第16話
更衣が、後宮に上がってのち、三月ほど経ってから、お上は、秘庫にご所蔵であった王羲之の真筆や、橘逸勢、また、空海の書などをお手元にお取り寄せになり、更衣にお見せになった。
この時、件(くだん)の女房両名にも、特別なお計らいで、それらをよくよく目にすることをお許しになった。
その際、一番の若輩が、空海の文字を「まるで、このままほうっておくと、天高く飛び去ってしまいそうであります」と表現したのこそ、のちのちまで、一同の記憶に残っていたものである。
そして、それらの内数点を、「皆で、手習いの手本に供せよ」とのご沙汰があり、まことにかたじけないと、一旦は更衣がご遠慮申し上げたのであるけれども、お上は、「遠慮することはない」と尚もお勧めになるので、更衣としては、結局、ご厚意をありがたくお受けになったのであった。
三者はともに緊張しながら、臨書を始めた。
更衣はもちろん、残る両名も、この国に生まれた者であって、かかる光栄至極な目に遇っている己れというものを、“空恐ろしい(ことである)”と思わずにはいられなかった。

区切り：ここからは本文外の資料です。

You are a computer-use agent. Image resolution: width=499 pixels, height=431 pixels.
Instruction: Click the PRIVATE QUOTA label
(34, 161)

そして、“粗相はするまいか”と始終気が気でなかったものである。
そんな中で、彼らがものし行く手を、お上は、微笑みをお顔に浮かべつつ、興味深そうにご覧になっては、何やら、お一人で頷(うなず)かれるご気配なのであった。
一しきり、皆が、自分のものをやりおおして、お互いのを見比べたりしていると、お上からお言葉があったのである。

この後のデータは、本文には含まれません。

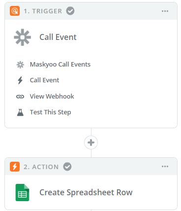181x211 pixels.
Task: Click the Call Event step title
Action: [x=58, y=37]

「時に、皆は、自分で真名を詠んだりするものなのかね。」
三人は、同様に、お互いの顔を見合いながら、不思議な感情にとらわれた。
更衣が、お答えになる。
「とんでもないことでございます。」
「けれども、その方達は、女ではあるものの、よく漢籍に通じており、その思うところは、大きな声では言われぬが、大学寮の博士の講釈などよりよっぽど聞き応えがあることは、余もすでに存じておる。そちらは、未だ自覚せぬのかもしれぬが、その道においても、自然と素養がついているのではあるまいか。」
そう、お上はおっしゃって、三人の顔を覗かれたのである。
「ものは試しじゃ、難しいことは言うまい。題も自由でよいから、何か、賦でも何でも拵(こしら)えて認(したた)めてはどうかな。」
三人は、突拍子もないお上のご提案に面食らう一方で、自分達の心の中で、“これを、まるで無理である”とする気持ちが起こらない現実の方を、予想外であると、めいめいが驚いていたのであった。
そして、お互い、取りあえず着想を何に得ようかと、早くも夢想し出していたのこそ、驚くべきことであるのであった。